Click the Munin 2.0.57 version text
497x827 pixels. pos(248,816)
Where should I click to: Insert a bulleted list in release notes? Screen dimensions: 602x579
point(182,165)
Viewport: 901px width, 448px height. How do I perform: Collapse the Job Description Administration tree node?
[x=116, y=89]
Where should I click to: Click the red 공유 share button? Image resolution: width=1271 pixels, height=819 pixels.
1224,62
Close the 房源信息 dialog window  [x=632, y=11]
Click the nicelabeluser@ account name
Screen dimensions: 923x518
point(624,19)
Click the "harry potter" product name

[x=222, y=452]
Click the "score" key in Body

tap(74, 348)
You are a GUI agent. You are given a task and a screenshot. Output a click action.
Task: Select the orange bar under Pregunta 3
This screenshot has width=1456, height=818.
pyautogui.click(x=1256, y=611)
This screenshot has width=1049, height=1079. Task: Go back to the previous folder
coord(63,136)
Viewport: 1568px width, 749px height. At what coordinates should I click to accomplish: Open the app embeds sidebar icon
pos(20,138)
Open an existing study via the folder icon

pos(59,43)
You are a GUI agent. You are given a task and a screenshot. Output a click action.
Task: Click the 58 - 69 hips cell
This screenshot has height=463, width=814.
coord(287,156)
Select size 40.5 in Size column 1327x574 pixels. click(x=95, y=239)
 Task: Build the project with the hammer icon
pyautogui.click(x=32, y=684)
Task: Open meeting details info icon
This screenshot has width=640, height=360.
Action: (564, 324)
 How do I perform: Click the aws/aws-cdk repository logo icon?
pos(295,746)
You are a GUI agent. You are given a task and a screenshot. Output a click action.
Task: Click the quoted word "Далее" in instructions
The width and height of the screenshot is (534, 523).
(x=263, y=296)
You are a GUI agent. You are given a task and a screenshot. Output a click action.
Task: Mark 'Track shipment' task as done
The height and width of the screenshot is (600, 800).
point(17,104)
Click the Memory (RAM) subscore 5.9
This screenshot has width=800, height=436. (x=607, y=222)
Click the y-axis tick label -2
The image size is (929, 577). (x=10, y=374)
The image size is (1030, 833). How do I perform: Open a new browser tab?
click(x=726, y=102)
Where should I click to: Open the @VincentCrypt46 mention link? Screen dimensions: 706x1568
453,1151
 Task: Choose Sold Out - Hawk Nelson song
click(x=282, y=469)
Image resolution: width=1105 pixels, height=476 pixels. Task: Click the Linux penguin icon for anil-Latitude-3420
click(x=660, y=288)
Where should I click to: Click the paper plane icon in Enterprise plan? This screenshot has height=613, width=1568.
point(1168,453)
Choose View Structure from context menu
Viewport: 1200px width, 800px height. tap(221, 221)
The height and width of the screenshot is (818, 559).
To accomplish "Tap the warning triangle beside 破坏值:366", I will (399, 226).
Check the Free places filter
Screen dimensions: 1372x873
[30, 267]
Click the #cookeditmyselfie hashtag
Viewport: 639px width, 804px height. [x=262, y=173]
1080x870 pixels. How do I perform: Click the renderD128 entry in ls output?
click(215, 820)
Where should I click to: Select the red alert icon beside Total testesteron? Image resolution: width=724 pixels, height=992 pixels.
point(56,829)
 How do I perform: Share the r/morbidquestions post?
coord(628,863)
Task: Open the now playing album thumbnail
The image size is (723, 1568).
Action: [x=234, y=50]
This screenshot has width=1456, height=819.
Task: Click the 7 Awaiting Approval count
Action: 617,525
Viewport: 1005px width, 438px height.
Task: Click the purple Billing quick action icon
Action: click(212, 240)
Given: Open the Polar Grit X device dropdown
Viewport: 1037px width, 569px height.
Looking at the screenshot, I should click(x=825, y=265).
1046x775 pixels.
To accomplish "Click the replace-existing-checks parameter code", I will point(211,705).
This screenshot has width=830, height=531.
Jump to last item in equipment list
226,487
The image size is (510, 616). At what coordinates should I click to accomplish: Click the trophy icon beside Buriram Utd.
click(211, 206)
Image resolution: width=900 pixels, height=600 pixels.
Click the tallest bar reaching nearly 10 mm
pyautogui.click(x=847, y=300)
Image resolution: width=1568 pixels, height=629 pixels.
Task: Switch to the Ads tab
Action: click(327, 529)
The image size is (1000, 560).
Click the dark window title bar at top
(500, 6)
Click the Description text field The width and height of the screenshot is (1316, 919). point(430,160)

○ ○ ○

● **ASSIGNMENT**: Set down the data once more, word for word.

● **COMPLETED EXERCISE**:
Click the Munin 2.0.57 version text
497x827 pixels. pos(248,816)
Where should I click to: Insert a bulleted list in release notes? Screen dimensions: 602x579
point(182,165)
Viewport: 901px width, 448px height. How do I perform: Collapse the Job Description Administration tree node?
[x=116, y=89]
Where should I click to: Click the red 공유 share button? Image resolution: width=1271 pixels, height=819 pixels.
1224,62
Close the 房源信息 dialog window  [x=632, y=11]
Click the nicelabeluser@ account name
Screen dimensions: 923x518
point(624,19)
Click the "harry potter" product name

[x=222, y=452]
Click the "score" key in Body

tap(74, 348)
You are a GUI agent. You are given a task and a screenshot. Output a click action.
Task: Select the orange bar under Pregunta 3
This screenshot has width=1456, height=818.
pyautogui.click(x=1256, y=611)
This screenshot has width=1049, height=1079. Task: Go back to the previous folder
coord(63,136)
Viewport: 1568px width, 749px height. At what coordinates should I click to accomplish: Open the app embeds sidebar icon
pos(20,138)
Open an existing study via the folder icon

pos(59,43)
You are a GUI agent. You are given a task and a screenshot. Output a click action.
Task: Click the 58 - 69 hips cell
This screenshot has height=463, width=814.
coord(287,156)
Select size 40.5 in Size column 1327x574 pixels. click(x=95, y=239)
 Task: Build the project with the hammer icon
pyautogui.click(x=32, y=684)
Task: Open meeting details info icon
This screenshot has width=640, height=360.
Action: (564, 324)
 How do I perform: Click the aws/aws-cdk repository logo icon?
pos(295,746)
You are a GUI agent. You are given a task and a screenshot. Output a click action.
Task: Click the quoted word "Далее" in instructions
The width and height of the screenshot is (534, 523).
(x=263, y=296)
You are a GUI agent. You are given a task and a screenshot. Output a click action.
Task: Mark 'Track shipment' task as done
The height and width of the screenshot is (600, 800).
point(17,104)
Click the Memory (RAM) subscore 5.9
This screenshot has width=800, height=436. (x=607, y=222)
Click the y-axis tick label -2
The image size is (929, 577). (x=10, y=374)
The image size is (1030, 833). How do I perform: Open a new browser tab?
click(x=726, y=102)
Where should I click to: Open the @VincentCrypt46 mention link? Screen dimensions: 706x1568
453,1151
 Task: Choose Sold Out - Hawk Nelson song
click(x=282, y=469)
Image resolution: width=1105 pixels, height=476 pixels. Task: Click the Linux penguin icon for anil-Latitude-3420
click(x=660, y=288)
Where should I click to: Click the paper plane icon in Enterprise plan? This screenshot has height=613, width=1568.
point(1168,453)
Choose View Structure from context menu
Viewport: 1200px width, 800px height. tap(221, 221)
The height and width of the screenshot is (818, 559).
To accomplish "Tap the warning triangle beside 破坏值:366", I will (399, 226).
Check the Free places filter
Screen dimensions: 1372x873
[30, 267]
Click the #cookeditmyselfie hashtag
Viewport: 639px width, 804px height. [x=262, y=173]
1080x870 pixels. How do I perform: Click the renderD128 entry in ls output?
click(215, 820)
Where should I click to: Select the red alert icon beside Total testesteron? Image resolution: width=724 pixels, height=992 pixels.
point(56,829)
 How do I perform: Share the r/morbidquestions post?
coord(628,863)
Task: Open the now playing album thumbnail
The image size is (723, 1568).
Action: [x=234, y=50]
This screenshot has width=1456, height=819.
Task: Click the 7 Awaiting Approval count
Action: 617,525
Viewport: 1005px width, 438px height.
Task: Click the purple Billing quick action icon
Action: click(212, 240)
Given: Open the Polar Grit X device dropdown
Viewport: 1037px width, 569px height.
Looking at the screenshot, I should click(x=825, y=265).
1046x775 pixels.
To accomplish "Click the replace-existing-checks parameter code", I will point(211,705).
This screenshot has width=830, height=531.
Jump to last item in equipment list
226,487
The image size is (510, 616). At what coordinates should I click to accomplish: Click the trophy icon beside Buriram Utd.
click(211, 206)
Image resolution: width=900 pixels, height=600 pixels.
Click the tallest bar reaching nearly 10 mm
pyautogui.click(x=847, y=300)
Image resolution: width=1568 pixels, height=629 pixels.
Task: Switch to the Ads tab
Action: click(327, 529)
The image size is (1000, 560).
Click the dark window title bar at top
(500, 6)
Click the Description text field The width and height of the screenshot is (1316, 919). point(430,160)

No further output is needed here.